Dataset content below:

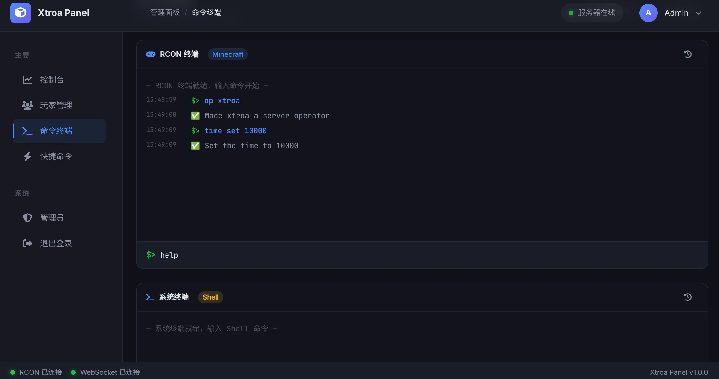Viewport: 719px width, 379px height.
Task: Open the Admin account menu label
Action: (676, 13)
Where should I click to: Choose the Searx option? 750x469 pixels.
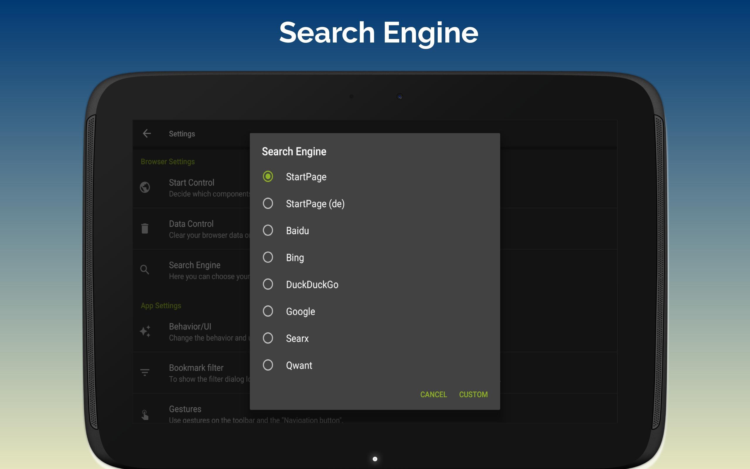pos(268,338)
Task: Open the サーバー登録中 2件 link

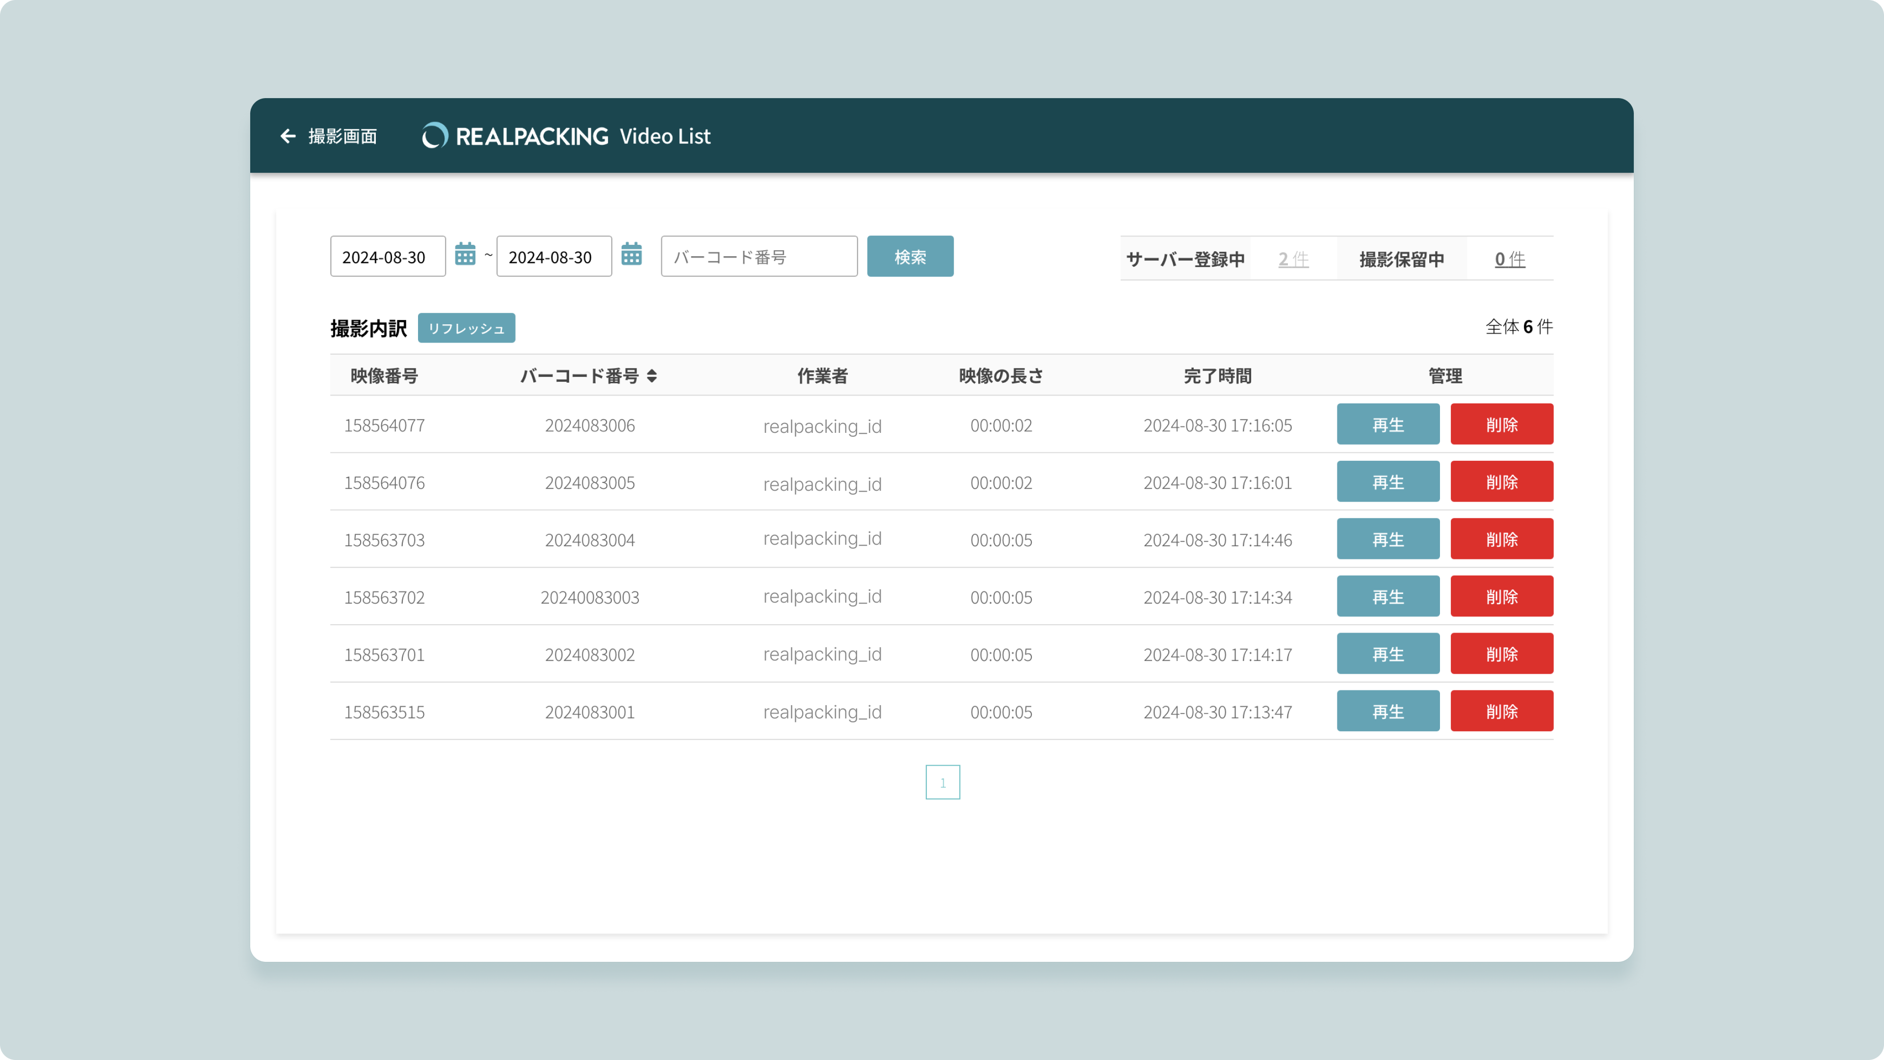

End of Dataset content.

▶ [Exercise objective]:
Exactly the lines from the one containing "Where should I" to the end of the records above, both end lines included, are to be printed, and no pictures with them.

▶ [Response below]:
Where should I click to: Choose the Searx option? 750x469 pixels.
pos(268,338)
Task: Open the サーバー登録中 2件 link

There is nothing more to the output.